Tütün Zamanı”nın üç kitabında aktardıklarınız; “Zeliş”te konu edilen aşk ve kız kaçırma sorunsalı, “Yağmurlar ve Topraklar”ın tartıştığı, insanın doğayla mücadelesi, aydınlarımız ve politikacıların hayatı sürüklediği çıkmaz, “Acı Tütün”ün üreticinin hallerini ortaya koyuşu, dolayısıyla okurun kafasında oluşturduğunuz sorular bugün de geçerliğini koruyor. Tanığı olmadığınız şu on dokuz yılda yaşananları sıralasam aklımı kaçırdığımı sanır ya da iyi uydurduğumu düşünürsünüz. Kırsalda üretim durma noktasına geldi. Hayvancılık bitti bitiyor. Meyve ağaçları epeydir üvey evlat. Ekilebilir alanlar Anadolu’nun birçok yerinde (ucuz evler dikilmemişse!) boş duruyor, ekilen yerlerde de yerli tohum kullanımı/ alımı satımı yasak. Toprağın, ithal tohum yüzünden verimsizleşmesi ve zehirlenmesi de ayrı... Bir de şu “kayyım” işi var, onu sonra anlatırım.
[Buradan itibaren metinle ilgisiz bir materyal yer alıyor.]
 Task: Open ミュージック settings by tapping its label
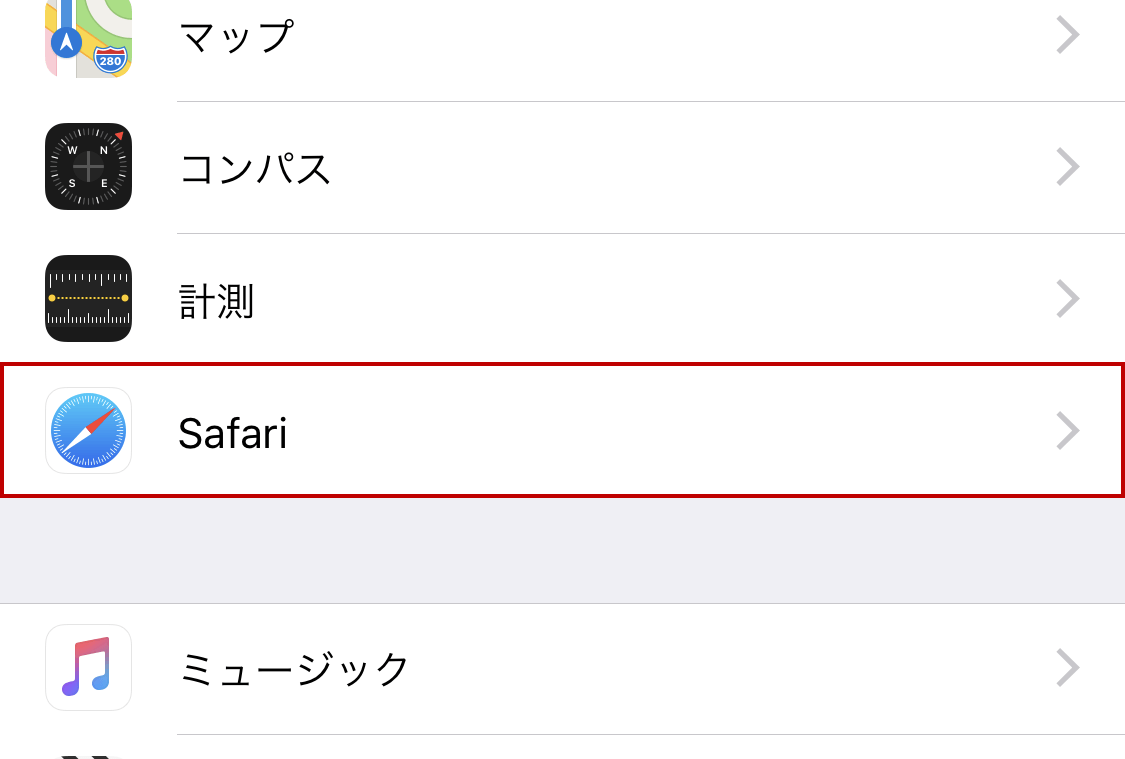pos(294,667)
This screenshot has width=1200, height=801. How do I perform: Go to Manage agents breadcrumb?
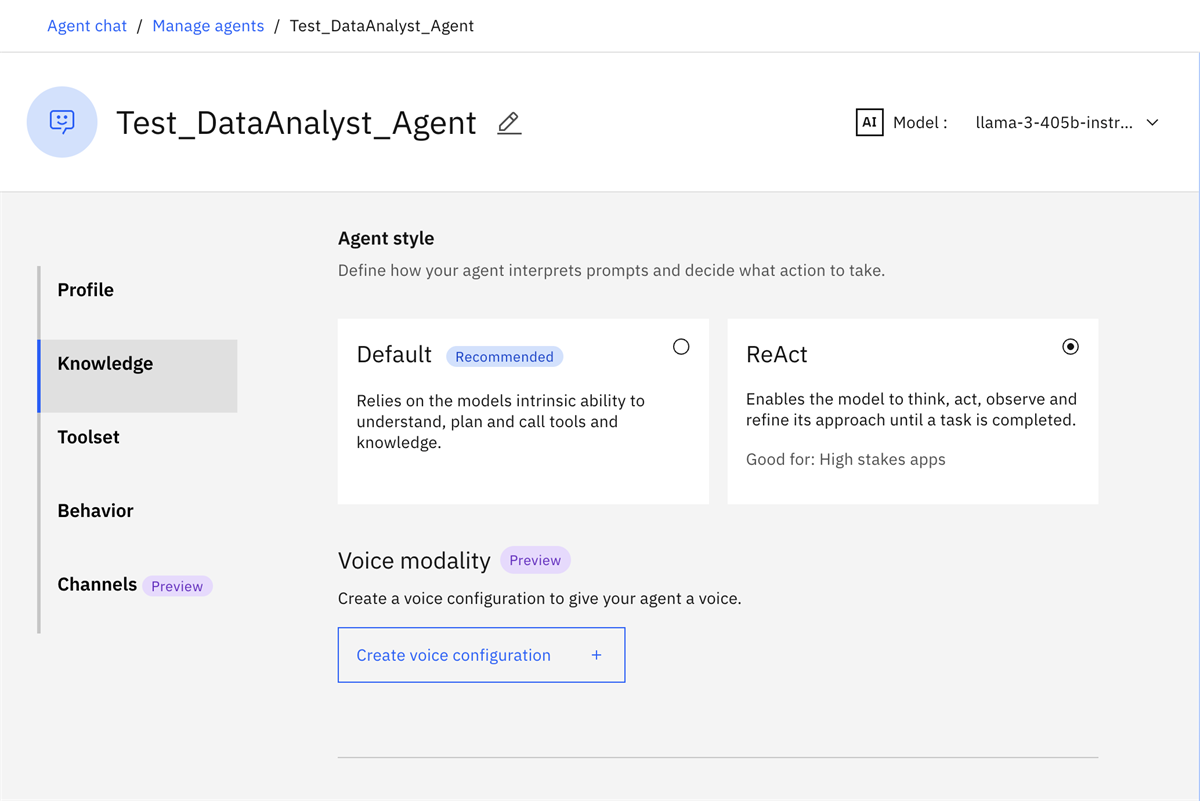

Sizi bunlarla daha fazla yormak istemem ama şu son yıllarda yaşadıklarımız ne hukukçu Necati Cumalı’nın aklına sığar ne de yazar Cumalı’nın.

1981’de çıkan “Aylı Bıçak”taki öykülerinizi okuyunca “Ay Büyürken Uyuyamam”ı da bulup bir solukta okumuştum. Yakın zamanda bu iki kitabınız, “Ay Büyürken Uyuyamam” başlığı altında, tek kitap olarak basıldı. Bugün yazsaydınız, bu iki yapıtta işlediğiniz konuların yerini, çocuk yaşta evlendirilen, çoğu doğurmak zorunda kalan binlerce kızımız, kadınlarımıza yönelik cinayetler, yokluktan canına kıyan insanlarımız alırdı herhalde.

Şiir, öykü, romanın yanında deneme, anı, inceleme ve onlarca oyun da bırakan Necati Cumalı’ya/ size şu yazdıklarıma bakınca ben sıkıldım. Biraz da neşeli işlerden açayım sözü.

2002’de, sizi Urlalılara, Şükran abi (evet, Kurdakul) anlattı. Yılların içinden kırık dökük birçok anıyı sıralamaya şu sözlerle başladı Şükran abi:

- Cumalı’yı 1947’de, İzmir’de tanıdım. Gençlere milattan önce gibi gelir.

Bir yıl sonra yine anı evinizdeydik. Bahçeye sandalyeler serilmişti. Dönemin belediye başkanı ve eşiniz Berrin abla, önce yapıyı gezdirdi. Sonra bahçeye çıktık ama oturmak ne mümkün! Programı, sevgili Aysel Arabacıoğlu ve Emek Yurdakul’la birlikte, alabildiğine kısaltarak sunduk. Öyle bir soğuk vardı!

O izlencelerden birinde, epey bir emekle hazırladığım “Yüz Bir Soruda Cumalı” adlı düşsel söyleşi de yer aldı. Orada sizi oynayan arkadaşım Hayri Oğuz’u, salonda uygun bir yere “saklamış”tım. Söyleşi bitince konuklardan biri, “Bekirciğim, ne zaman yaptın bu söyleşiyi Necati Bey’le?” diye sormaktan alamamıştı kendini.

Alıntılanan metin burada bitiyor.